人間の福祉に関する制度的、国内的、国際的なガイドラインに準拠して実施され、地元の施設審査委員会によって審査されています。
1. 組織サンプルの取得
>注:このプロトコルの重要な構成要素は、剖検の時点ですぐに開始する組織提供の適切な取り扱いを必要とします。全体的なサンプル生存率は、Post-Mortem Interval(PMI)を最小限に抑え、抗生物質/抗真菌薬を添加した適切な冷培地に組織を直ちに移し、輸送中はサンプルを湿った氷上に保持し、プロトコル全体で無菌技術を維持することに大きく依存します。
- 寄付が差し迫っていることを通知したら、サンプル収集キットを準備してください。組織サンプルの返送に直接使用できる断熱コンテナ付きの輸送用ボックスを使用する場合は、次の材料を含めてください。
- 滅菌手袋、カーテン、メスなど、滅菌準備用の材料を含めます。
- 30 mLの輸送用メディアが入った8〜10本の滅菌50 mLコニカルチューブを、氷またはコールドパック付きの断熱容器に入れます><。
手記:標準的な細胞培養培地であればどの培地でも使用できますが、Hibernate-Aに抗生物質/抗真菌薬を添加すると、最高のサンプル生存率が得られます。
- 他の分析用の追加のサンプルチューブ(固定剤など)を含めます。
- 剖検が治験責任医師の施設で行われない場合は、腫瘍サンプルの収集方法を明確に記載した文書を含めてください。
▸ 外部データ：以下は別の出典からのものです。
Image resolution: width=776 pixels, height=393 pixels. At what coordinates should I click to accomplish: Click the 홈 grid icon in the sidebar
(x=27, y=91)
これには、無菌性の維持、サンプルチューブを湿った氷の上に保管すること、腫瘍細胞がこれらの領域に侵入することが多いため、中脳と髄質からのサンプルを含めることなどの詳細が含まれます。
- 剖検中は無菌性を維持します。頭蓋骨内の脳は無菌であると考えてくださいので、頭蓋骨が開いたら無菌技術(手袋の交換を含む)を観察してください。皮膚や髪の毛による汚染を避けることが重要です。
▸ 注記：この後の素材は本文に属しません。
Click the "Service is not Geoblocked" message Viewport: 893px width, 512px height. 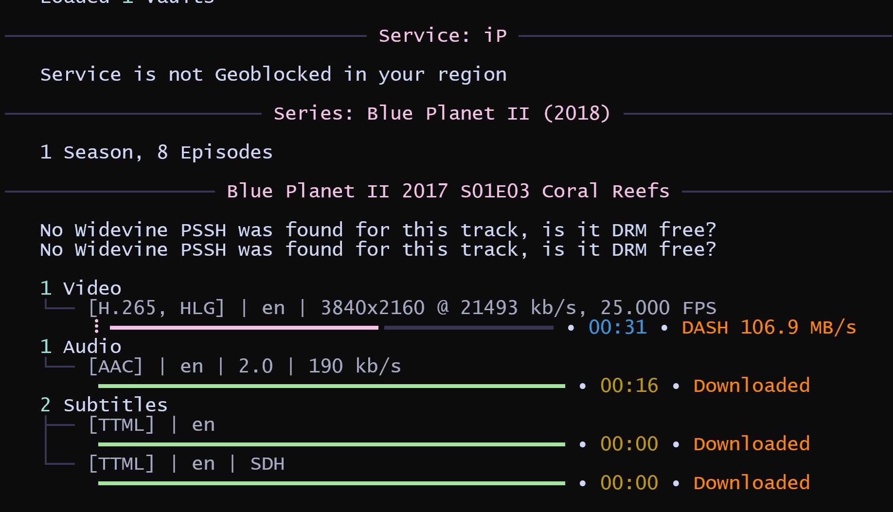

- 腫瘍を腹側(橋の「腹」、図1参照)から解剖します。滅菌メスで腫瘍から小さな1 cmの塊を切り取り、すぐに冷たい輸送用メディア(ステップ1.1.2の注を参照)に移し、濡れた氷の上に置きます。各チューブに10mLの組織を入れ、各チューブ内の組織と培地の最終量は40mLになります><。
手記:びまん性内因性橋グリオーマ(DIPG)の場合、腫瘍はびまん性に橋に浸潤し、多くの場合、脳幹の残りの部分に浸潤します。そのため、通常は橋から3〜4本のチューブ(30〜40 mLの組織)、中脳と髄質からそれぞれ1〜2本のチューブ(10〜20 mLの組織)を含む、できるだけ多くのサンプルを採取します。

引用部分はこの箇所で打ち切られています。